## Extracted material
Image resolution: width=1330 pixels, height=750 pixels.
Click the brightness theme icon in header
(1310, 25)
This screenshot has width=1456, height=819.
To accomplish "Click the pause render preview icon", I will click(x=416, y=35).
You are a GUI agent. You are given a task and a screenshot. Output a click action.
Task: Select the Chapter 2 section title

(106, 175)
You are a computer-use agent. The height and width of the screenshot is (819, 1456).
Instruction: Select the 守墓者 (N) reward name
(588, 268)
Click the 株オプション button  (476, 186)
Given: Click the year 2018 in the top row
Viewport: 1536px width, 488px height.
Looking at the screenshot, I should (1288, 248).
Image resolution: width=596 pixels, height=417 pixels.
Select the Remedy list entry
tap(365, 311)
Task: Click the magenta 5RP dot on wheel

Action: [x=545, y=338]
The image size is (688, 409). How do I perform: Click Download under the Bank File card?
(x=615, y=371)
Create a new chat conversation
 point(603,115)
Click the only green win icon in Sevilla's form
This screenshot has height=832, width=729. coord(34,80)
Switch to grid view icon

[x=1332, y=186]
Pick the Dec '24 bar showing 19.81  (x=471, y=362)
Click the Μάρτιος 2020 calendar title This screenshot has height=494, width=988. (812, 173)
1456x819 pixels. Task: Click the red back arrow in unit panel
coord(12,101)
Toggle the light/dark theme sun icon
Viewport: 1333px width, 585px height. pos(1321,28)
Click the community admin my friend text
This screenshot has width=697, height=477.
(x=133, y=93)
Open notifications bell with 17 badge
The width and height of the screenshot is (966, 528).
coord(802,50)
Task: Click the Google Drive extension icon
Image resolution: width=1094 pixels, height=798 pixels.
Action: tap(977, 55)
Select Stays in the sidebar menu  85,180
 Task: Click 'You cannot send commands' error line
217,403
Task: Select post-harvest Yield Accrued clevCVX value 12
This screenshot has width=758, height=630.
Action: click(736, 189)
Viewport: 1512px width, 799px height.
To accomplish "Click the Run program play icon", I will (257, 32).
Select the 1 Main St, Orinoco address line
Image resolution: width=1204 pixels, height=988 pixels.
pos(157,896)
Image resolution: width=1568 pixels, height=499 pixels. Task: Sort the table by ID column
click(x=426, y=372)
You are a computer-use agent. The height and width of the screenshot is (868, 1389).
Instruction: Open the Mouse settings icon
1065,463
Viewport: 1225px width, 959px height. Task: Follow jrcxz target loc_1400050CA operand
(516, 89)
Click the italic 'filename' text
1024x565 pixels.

## Aim of the exercise
Which records run starting at the line containing "1456x819 pixels. Task: Click" and ending at the line containing "Action: click(736, 189)"? Write out those lines exactly as they appear above, both ends included.

## Exercise answer
1456x819 pixels. Task: Click the red back arrow in unit panel
coord(12,101)
Toggle the light/dark theme sun icon
Viewport: 1333px width, 585px height. pos(1321,28)
Click the community admin my friend text
This screenshot has width=697, height=477.
(x=133, y=93)
Open notifications bell with 17 badge
The width and height of the screenshot is (966, 528).
coord(802,50)
Task: Click the Google Drive extension icon
Image resolution: width=1094 pixels, height=798 pixels.
Action: tap(977, 55)
Select Stays in the sidebar menu  85,180
 Task: Click 'You cannot send commands' error line
217,403
Task: Select post-harvest Yield Accrued clevCVX value 12
This screenshot has width=758, height=630.
Action: click(736, 189)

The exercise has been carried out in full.